Saucer crash; Whither Harmon Crossing?

Yesterday afternoon, a heterogenous smattering of Las Vegas media toured the new Area 51 wing of the National Atomic Testing Museum.”Wing” might be a generous term for this cramped, fetid space. The subtitle of the exhibit is Myth or Reality, a misnomer, since the museum tries to address both the real and mythic aspects of Area 51. (Based on yesterday’s reminiscences by some former workers, the actuality seems for more interesting than the legend.) Unfortunately, limitations of space — the Testing Museum had wanted to move its entire kit ‘n kaboodle from UNLV to the Reed Whipple Center, downtown, but was thwarted — leave one with the impression that we’re getting a tantalizing but very incomplete glimpse of what Area 51 was actually like.

Worse, the inspiration for the exhibit seems to have been the Mob Experience at the Tropicana Las Vegas. There’s a scaled-down version of the same shtick, complete with a couple of costumed docents (including the requisite Man In Black). Also, the initial series of displays, which include wacky former Lt. Gov. Lonnie Hammergren pretending to conduct an alien autopsy, make the whole thing look like a put-on. By playing into urban mythology, the Testing Museum blurs the all-important line between fact and fiction. Test pilots and UFOs alike are given frustratingly short shrift. There are too many video monitors in close proximity to one another, creating a Babel of overlapping audio feeds (and, no, keeping the individual volume settings frustratingly low doesn’t help). Dim lighting makes many of the explanatory plaques and enlarged newspaper clippings illegible, at least for those of us who wear spectacles. There’s many a groovy airplane model and some exciting footage of supersonic flight but the overall impression that one’s been “had” is difficult to shake. Well-intentioned though it is, Area 51: Myth or Reality? is awfully close to qualifying as a tourist trap and not quite worth venturing off the Strip.
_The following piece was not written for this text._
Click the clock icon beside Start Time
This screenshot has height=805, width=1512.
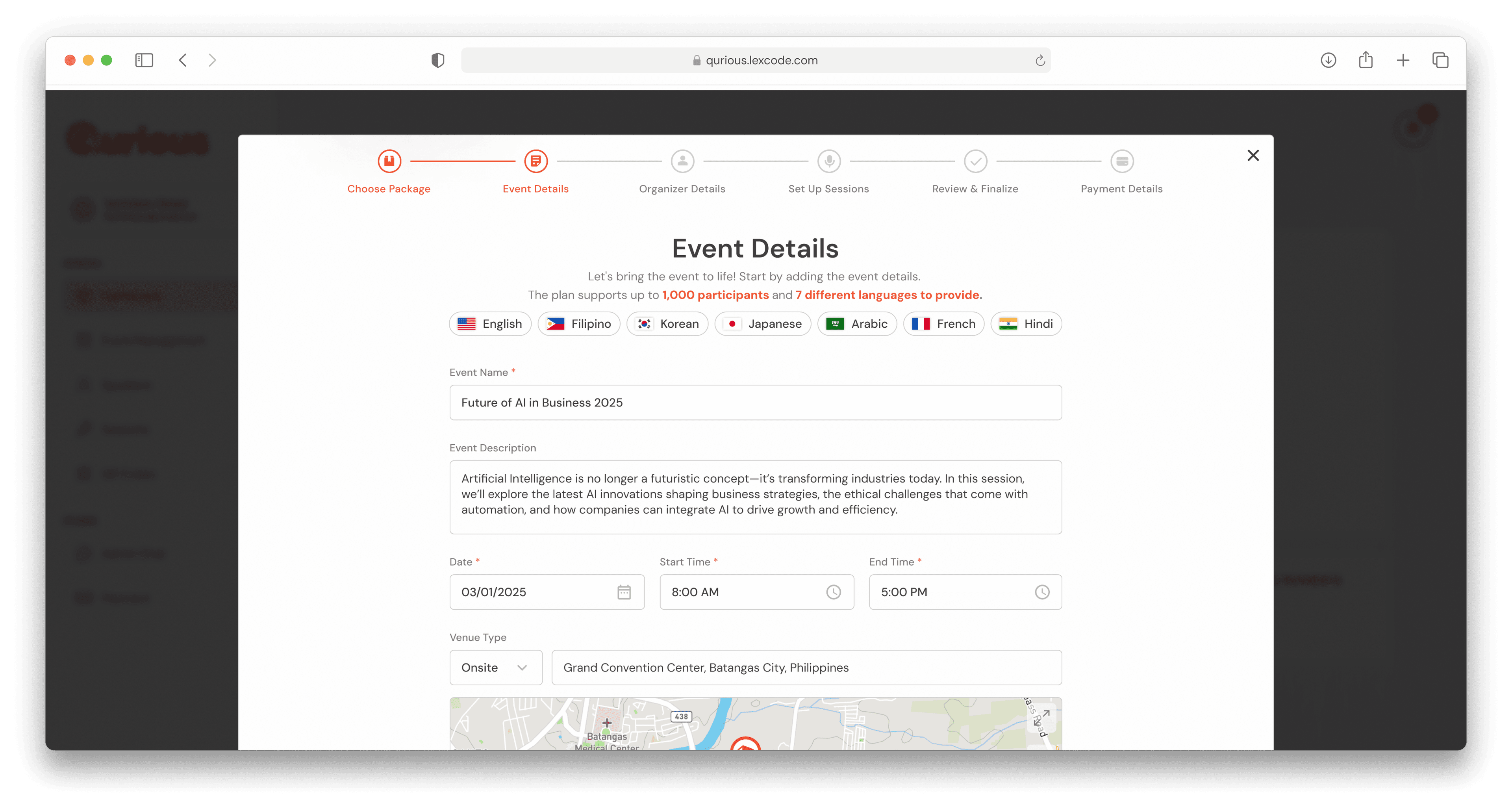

Buyer’s remorse? Nobody else wanted the weirdly configured scrap of land that was left over when Clark County finished rerouting Harmon Avenue around CityCenter. Ergo, developer Brett Torino got it. When I interviewed him last fall, he hinted that Caesars Entertainment was among those who had second thoughts and tried to buy the acreage back from him but he wouldn’t say anything outright. Meanwhile, Torino’s Harmon Crossing has fallen months behind its planned, mid-December debut and Torino’s peeps are in run-silent, run-deep mode … as I discovered when I tried to do a follow up piece for Beth Schwartz‘s Luxury magazine.